Que algunas personas son más propensas a dormir la siesta que otras es una obviedad. Son muchas a las que les sienta como un rayo echar una pequeña cabezadita tras la comida despertando en ellos un malhumor, un dolor de cabeza y el consiguiente insomnio nocturno que además tienen que soportar sus más allegados.
Por el contrario, si usted se cuenta entre los que gozan de este placer sin mesura y de manera habitual, sin que su práctica le convierta en un noctámbulo, sepa que puede tenerse por un verdadero afortunado; porque otro estudio, esta vez realizado por investigadores del Hospital General de Massachusetts, y publicado en la revista Nature, ha puesto de relieve variaciones genéticas asociadas con la siesta. El estudio identificó hasta un centenar de regiones en el genoma humano relacionadas con dormir durante el día. O sea, que esta actividad, como otras muchas cosas de nuestro comportamiento, tiene un origen genético.

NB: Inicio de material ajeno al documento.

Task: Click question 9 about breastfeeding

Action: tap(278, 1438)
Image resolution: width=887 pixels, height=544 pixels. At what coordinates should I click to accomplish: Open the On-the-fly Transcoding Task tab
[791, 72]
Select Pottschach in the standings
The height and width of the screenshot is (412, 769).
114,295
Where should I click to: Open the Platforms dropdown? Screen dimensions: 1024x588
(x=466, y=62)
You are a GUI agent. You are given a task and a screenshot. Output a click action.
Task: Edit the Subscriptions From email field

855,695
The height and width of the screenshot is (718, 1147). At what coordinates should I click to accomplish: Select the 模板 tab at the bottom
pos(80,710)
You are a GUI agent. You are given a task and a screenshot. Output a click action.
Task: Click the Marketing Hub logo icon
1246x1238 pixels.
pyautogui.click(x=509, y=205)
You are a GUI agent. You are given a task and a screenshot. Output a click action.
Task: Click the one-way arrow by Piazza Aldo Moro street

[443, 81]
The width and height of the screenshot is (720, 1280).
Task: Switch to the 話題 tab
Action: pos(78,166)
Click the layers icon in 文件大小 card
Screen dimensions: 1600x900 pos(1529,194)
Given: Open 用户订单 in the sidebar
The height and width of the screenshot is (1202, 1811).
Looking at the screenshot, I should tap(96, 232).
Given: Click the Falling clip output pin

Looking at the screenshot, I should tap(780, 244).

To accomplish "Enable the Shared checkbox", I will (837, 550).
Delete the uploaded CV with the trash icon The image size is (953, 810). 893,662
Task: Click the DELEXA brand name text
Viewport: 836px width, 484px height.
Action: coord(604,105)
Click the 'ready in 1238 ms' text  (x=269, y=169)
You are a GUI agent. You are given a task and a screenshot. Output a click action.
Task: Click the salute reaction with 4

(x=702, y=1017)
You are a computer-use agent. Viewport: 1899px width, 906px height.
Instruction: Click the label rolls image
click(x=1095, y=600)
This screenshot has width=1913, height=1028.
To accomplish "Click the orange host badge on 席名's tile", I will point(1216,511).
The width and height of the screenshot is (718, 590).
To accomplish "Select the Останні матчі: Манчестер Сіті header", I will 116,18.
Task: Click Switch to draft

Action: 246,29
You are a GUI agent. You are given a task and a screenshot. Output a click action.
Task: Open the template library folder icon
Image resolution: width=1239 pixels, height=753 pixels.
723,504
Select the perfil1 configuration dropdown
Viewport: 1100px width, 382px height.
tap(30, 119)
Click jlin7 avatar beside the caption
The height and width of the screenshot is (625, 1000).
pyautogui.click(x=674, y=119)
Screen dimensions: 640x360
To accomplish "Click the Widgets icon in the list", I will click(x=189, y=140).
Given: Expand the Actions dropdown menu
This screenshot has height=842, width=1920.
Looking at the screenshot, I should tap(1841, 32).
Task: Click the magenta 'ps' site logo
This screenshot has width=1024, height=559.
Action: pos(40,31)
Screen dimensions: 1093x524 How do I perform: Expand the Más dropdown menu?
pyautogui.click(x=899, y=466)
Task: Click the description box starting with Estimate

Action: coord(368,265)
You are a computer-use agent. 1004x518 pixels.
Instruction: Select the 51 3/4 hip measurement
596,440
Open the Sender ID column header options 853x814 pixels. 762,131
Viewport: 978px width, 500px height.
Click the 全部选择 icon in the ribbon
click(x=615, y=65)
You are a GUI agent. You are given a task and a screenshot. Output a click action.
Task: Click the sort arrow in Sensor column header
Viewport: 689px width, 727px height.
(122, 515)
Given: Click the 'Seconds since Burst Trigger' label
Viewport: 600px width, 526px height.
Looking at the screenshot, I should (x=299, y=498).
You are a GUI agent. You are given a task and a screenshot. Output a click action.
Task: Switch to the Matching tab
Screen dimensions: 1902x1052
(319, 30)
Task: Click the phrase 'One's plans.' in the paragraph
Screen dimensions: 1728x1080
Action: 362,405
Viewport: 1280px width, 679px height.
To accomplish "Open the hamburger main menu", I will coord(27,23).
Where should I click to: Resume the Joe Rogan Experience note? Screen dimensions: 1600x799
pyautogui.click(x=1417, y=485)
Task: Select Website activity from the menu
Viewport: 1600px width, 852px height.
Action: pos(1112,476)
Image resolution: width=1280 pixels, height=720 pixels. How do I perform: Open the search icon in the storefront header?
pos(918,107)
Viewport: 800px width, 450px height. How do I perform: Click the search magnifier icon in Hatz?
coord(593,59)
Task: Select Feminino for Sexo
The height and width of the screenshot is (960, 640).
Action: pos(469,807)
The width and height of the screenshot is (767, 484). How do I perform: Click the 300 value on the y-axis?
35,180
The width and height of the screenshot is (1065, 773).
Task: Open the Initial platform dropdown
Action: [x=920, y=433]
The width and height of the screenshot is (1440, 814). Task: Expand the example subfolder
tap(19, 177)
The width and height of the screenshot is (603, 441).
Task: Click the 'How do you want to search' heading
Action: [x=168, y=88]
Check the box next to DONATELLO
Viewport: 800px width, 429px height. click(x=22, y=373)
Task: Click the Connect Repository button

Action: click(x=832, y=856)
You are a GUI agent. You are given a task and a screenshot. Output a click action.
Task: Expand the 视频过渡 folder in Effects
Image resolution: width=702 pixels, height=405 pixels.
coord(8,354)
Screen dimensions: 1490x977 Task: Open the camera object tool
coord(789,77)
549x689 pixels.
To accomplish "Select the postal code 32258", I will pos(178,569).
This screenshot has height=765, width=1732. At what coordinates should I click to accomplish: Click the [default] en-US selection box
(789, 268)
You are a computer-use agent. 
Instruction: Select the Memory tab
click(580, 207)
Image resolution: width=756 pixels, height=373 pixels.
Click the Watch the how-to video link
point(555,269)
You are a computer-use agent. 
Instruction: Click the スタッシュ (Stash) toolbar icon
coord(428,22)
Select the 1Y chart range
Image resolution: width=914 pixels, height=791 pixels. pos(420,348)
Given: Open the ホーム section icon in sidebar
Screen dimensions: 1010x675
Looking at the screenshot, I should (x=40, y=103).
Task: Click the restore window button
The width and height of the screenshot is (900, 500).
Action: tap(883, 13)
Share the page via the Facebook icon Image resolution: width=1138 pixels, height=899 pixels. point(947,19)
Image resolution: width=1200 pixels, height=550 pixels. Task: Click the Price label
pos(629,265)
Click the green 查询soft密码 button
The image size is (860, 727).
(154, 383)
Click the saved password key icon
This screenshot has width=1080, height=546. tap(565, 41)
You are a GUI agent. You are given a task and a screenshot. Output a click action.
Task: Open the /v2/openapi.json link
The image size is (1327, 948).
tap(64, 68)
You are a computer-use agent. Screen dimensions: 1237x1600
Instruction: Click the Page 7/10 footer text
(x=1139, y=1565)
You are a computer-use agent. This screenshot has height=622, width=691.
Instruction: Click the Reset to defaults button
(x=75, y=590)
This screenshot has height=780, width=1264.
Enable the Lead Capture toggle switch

Así que si es usted uno de los que le sienta como Dios dormir la reparadora siesta puede que sea un descendiente directo de aquellos españoles excepcionales que pusieron los cimientos de la civilización moderna occidental y que tanto bien hicieron a la humanidad, miembros de un imperio donde nunca se ponía el sol y que tenían a la siesta por el periodo más importante del día, tras la hora sexta.